Alaska News

Letters to the editor (4/21/09)

Bring back second Opinion page

Several of my friends and I are lamenting the continuing cuts to ADN. I can accept going to two sections during the week but now you have cut back the Opinion page. This is my favorite section, and I will greatly miss the columns you would insert by Leonard Pitts, Clarence Page and Nicholas Kristof among others.

My friends are already talking about discontinuing the paper due to this latest cutback. I have been accused of being addicted to newsprint ink and thus must have my morning fix of something I can actually hold. Please reconsider the Opinion page cuts before you lose more customers and I am forced to read the news online.

-- Thalia Wood

Anchorage

Palin's hypocrisy is showing

Sarah Palin has the nerve to blame the rejection of her nominee for attorney general on "the politics of personal destruction" after all her negative attacks on Barack Obama during the presidential campaign. Pardon me, governor, your hypocrisy is showing.

ADVERTISEMENT

-- Raymond Wilson

Anchorage

Medical records are still safe

The March 14 article on errors in Google's Personal Health record sounds concerning on the surface, but let's looks at the facts. The patient had access to his electronic record, identified gross errors and had them corrected. This is generally impossible with paper records. Further, the data supplied to the Google Personal Health Record was billing data NOT clinical health data.

There is a big difference! Physicians rarely use billing coding data for medical treatment, and the data is rarely checked for errors.

The Alaska eHealth Network is working to supply clinical health data to medical providers through a secured network of electronic records. This system will also allow patients to access the same information via a secure Web portal. Patients will also be able to set permission levels on their health data.

Data accuracy will be cross checked against multiple data sources, NOT merely received from one data source as the Google and Microsoft solutions are currently designed. Many errors will be eliminated.

In the future the accuracy of the patient's medical record can be monitored by the patient and corrected. This will be a welcome change from the past.

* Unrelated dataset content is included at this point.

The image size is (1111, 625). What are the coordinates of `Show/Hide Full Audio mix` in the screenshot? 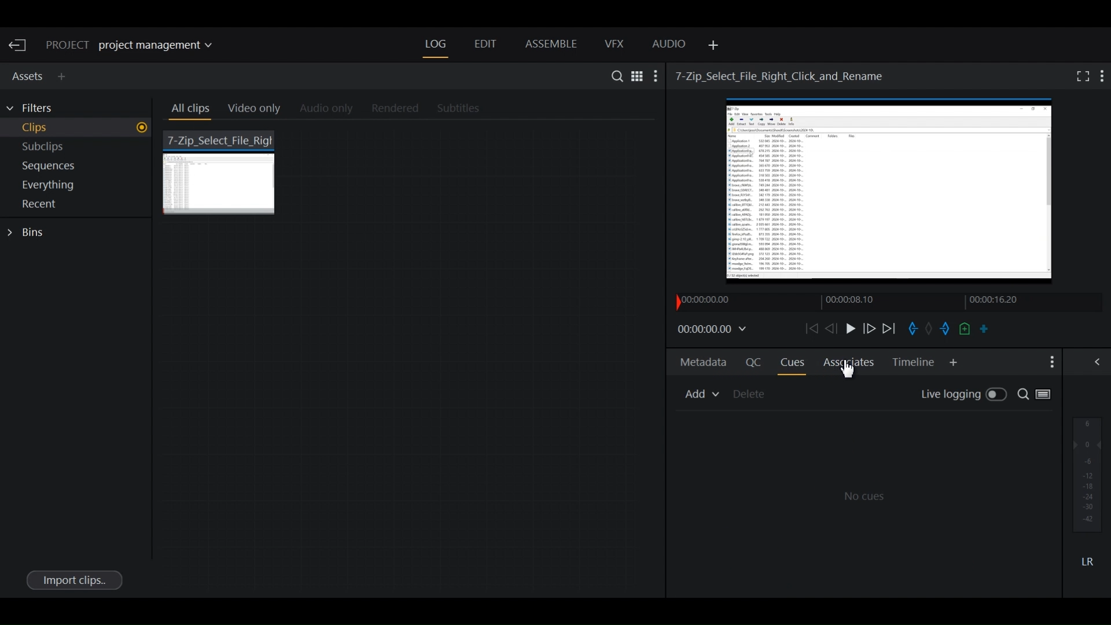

-- Thomas Nighswander MD MPH, Board Member

Alaska eHealth Network

Anchorage

Tax rebate doesn't make it right

CNN reporter Susan Roesgen challenged one Tea Party participant by asking him if he knew he was eligible for a $400 rebate. I have a question for her. If someone holds up a liquor store and gives me $400, does that make it right?

-- Pam Siegfried

Anchorage

Tea Party protest went too far

I would hope that the cheek of every intelligent critic of Obama's policies was flushed with embarrassment upon reading about the circus of indignant simpletons who gathered in downtown Anchorage and Wasilla on Wednesday. No doubt sensible dissenters were among those protesting, but the ubiquity and prominence of such nonsense and cant as was espoused in that protest cannot be overlooked or excused.

ADVERTISEMENT

A woman, lacking either common sense or decency (or both) says she believes "with all (her) heart" that the president is an "undercover terrorist."

Placards declaring "(No) Taxation Without Representation" are wielded, as though Young, Murkowski and Begich were unemployed.

A ludicrous connection is contrived between an oppressive tax levied in 1773 and the disputed soundness of Obama's economic recovery plans.

Religion is somehow outrageously blended into this cesspool of foolishness, making it all the more ridiculous.

"Socialism" becomes a childish epithet, void of any meaning save that of an insult. And all this encouraged and exploited by the demagogues of Fox News and mountebank politicians.

Disgusting and shameful, no?

-- Michael J. Williams

Anchorage

ADVERTISEMENT

Save the Samson-Dimond library

The Anchorage Assembly has a plan to make up for budget shortfalls, and that plan includes closing the Samson-Dimond Branch Library.

Doing that would leave a gap in library services of nearly 40 miles (between Loussac Library and the Gerrish Branch in Girdwood) and would close the doors of the Samson-Dimond Branch Library to hundreds of patrons every day who come in seeking Internet access, books, movies, storytime or just a friendly face.

I encourage patrons of any location of the Anchorage Public Library to write your Assembly member or, better yet, attend the next meeting on April 28th and tell them that they can find another way to make up the budget shortfalls.